- WHAT THE EXERCISE ASKS -
Your answer should be each line of the entries that contains the word "agent", copied in full.

- PROVIDED RECORDS -
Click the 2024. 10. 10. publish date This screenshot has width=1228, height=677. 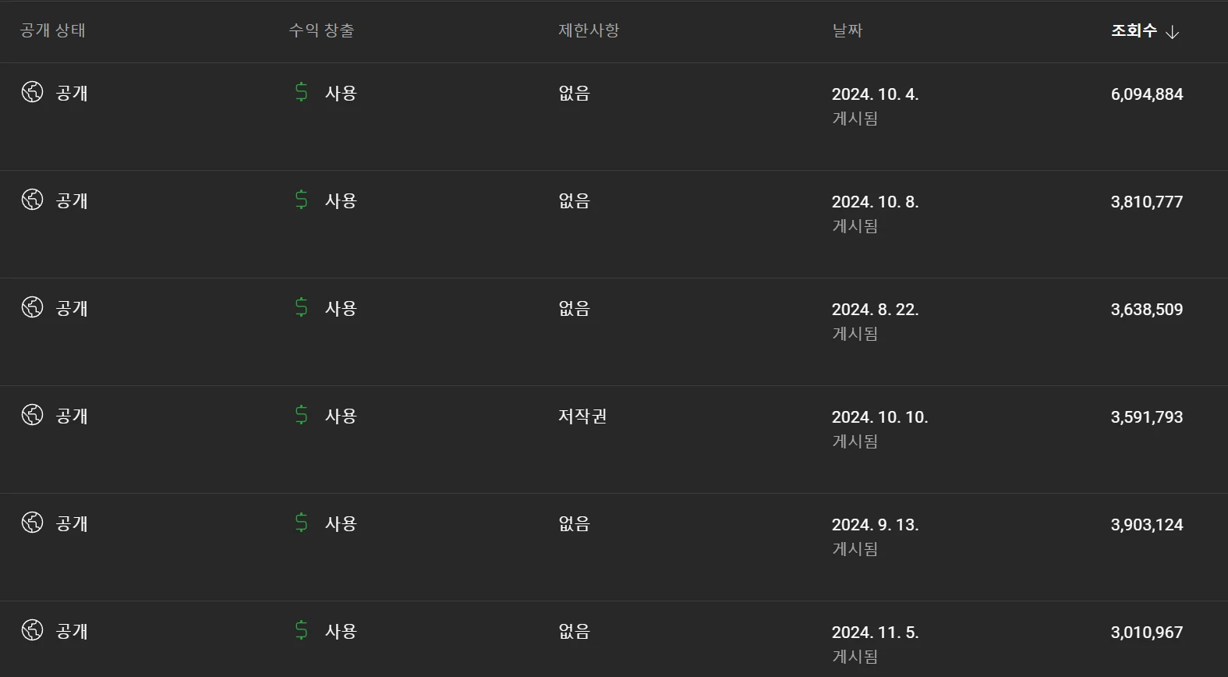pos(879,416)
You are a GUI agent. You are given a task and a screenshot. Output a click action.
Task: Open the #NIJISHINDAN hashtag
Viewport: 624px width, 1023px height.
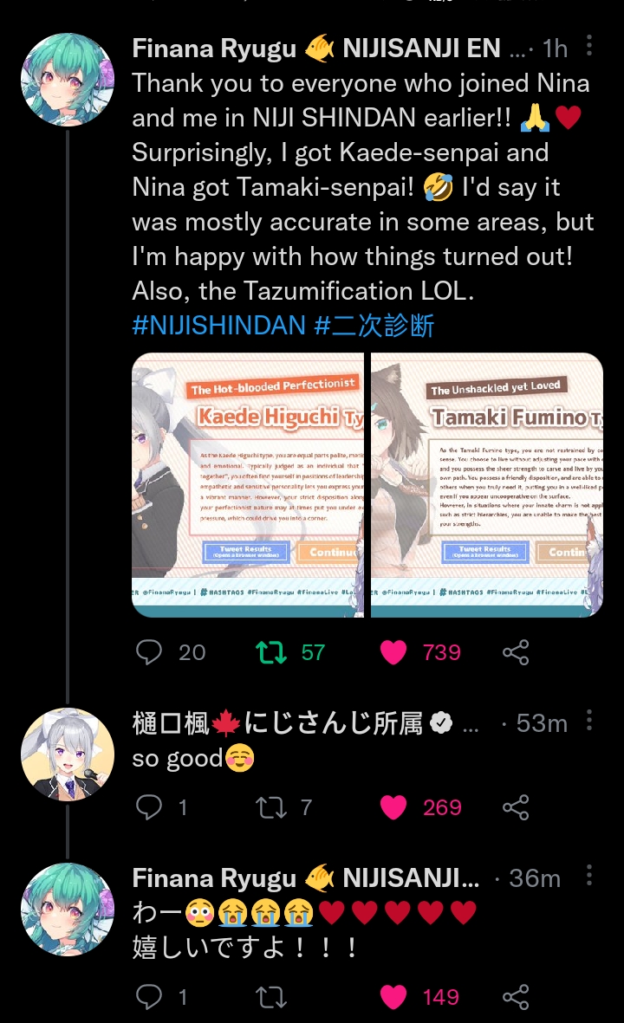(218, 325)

* * *

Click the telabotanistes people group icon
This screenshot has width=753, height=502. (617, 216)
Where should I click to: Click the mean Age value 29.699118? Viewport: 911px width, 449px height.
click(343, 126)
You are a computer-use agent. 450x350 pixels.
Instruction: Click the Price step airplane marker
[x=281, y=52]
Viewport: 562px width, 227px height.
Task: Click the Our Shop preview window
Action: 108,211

---

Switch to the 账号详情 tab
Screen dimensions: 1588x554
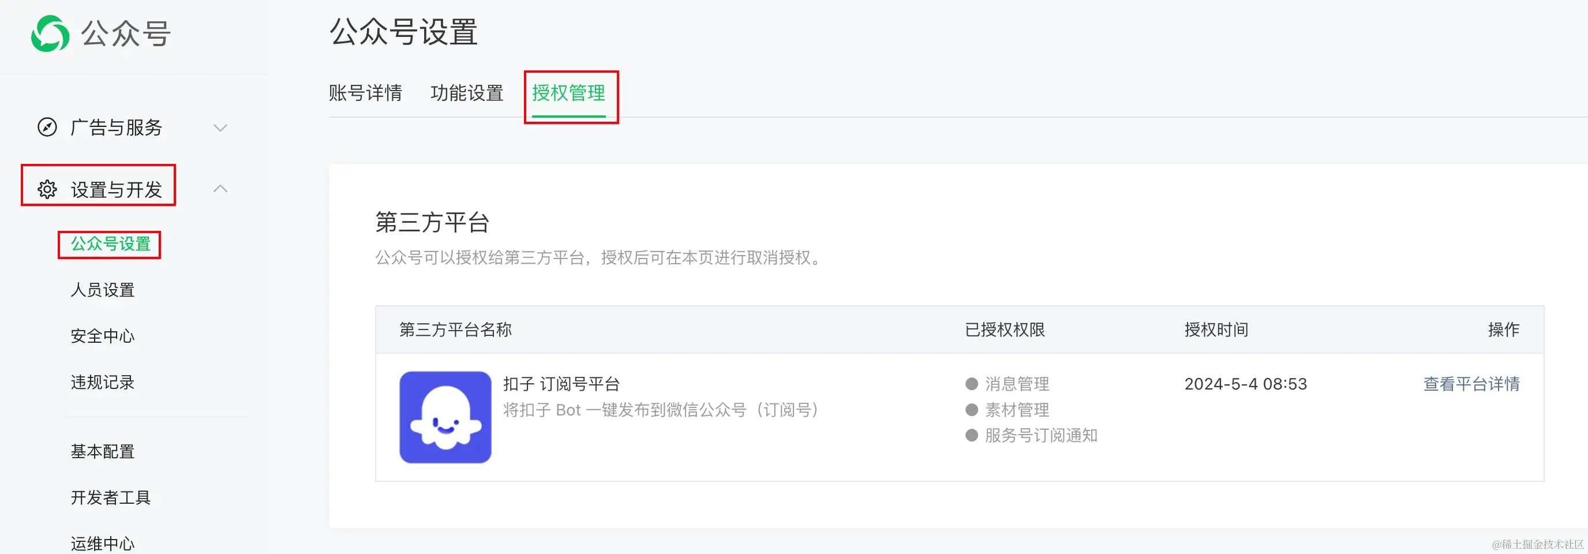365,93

- EXERCISE RESPONSE -
You are a GUI agent. You are given a task and a screenshot. Output a click action.
You are a computer-use agent. 450x350 pixels.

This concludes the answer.